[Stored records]
== Segment start ==

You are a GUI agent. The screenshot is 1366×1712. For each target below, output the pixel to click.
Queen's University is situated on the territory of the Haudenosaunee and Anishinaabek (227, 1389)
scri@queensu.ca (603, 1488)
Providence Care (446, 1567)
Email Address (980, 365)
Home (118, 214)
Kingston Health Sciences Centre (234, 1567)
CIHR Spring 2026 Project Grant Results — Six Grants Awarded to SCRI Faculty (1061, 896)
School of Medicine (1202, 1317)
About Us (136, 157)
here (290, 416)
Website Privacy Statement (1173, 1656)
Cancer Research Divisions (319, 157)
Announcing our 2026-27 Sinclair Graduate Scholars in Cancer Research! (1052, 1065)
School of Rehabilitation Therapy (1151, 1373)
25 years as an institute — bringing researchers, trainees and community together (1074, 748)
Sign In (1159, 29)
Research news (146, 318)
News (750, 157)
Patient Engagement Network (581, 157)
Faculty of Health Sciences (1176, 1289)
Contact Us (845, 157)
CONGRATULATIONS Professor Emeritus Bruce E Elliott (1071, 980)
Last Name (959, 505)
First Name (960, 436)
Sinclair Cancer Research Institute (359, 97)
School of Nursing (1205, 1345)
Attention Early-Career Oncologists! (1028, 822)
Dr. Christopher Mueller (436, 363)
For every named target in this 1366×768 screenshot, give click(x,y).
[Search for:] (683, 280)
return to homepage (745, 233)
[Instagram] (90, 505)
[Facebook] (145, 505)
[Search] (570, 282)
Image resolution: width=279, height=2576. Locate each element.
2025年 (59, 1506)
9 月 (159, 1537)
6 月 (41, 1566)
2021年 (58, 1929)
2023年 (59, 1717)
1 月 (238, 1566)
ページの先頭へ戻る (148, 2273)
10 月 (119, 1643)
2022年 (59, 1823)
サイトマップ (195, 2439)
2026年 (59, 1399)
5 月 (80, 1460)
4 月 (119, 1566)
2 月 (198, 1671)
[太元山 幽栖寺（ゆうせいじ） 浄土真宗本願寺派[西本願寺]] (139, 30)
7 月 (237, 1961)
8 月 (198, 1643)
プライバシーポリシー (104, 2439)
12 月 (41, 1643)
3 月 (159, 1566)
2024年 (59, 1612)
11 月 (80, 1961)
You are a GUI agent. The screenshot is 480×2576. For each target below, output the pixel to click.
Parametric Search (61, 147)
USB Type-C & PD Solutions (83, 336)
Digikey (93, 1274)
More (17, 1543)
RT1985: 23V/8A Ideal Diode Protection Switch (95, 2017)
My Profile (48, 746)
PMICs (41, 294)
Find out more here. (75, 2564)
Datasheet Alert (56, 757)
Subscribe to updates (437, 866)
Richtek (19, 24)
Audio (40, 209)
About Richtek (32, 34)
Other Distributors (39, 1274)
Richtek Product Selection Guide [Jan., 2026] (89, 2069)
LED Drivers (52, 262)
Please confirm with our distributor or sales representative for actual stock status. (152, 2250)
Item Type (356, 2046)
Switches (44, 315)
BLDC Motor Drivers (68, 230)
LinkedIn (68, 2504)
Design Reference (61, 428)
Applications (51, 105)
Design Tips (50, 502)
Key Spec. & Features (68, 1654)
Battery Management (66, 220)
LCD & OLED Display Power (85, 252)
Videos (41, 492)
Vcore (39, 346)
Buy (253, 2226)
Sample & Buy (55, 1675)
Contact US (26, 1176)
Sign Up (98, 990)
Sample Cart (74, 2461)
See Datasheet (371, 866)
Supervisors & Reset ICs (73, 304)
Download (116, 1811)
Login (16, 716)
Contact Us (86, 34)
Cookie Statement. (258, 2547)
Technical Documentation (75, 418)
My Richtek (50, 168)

== Segment end ==

Find every line of the data above that holds the word "Sinclair", then state how many there are and nothing else.

RESPONSE BOX
2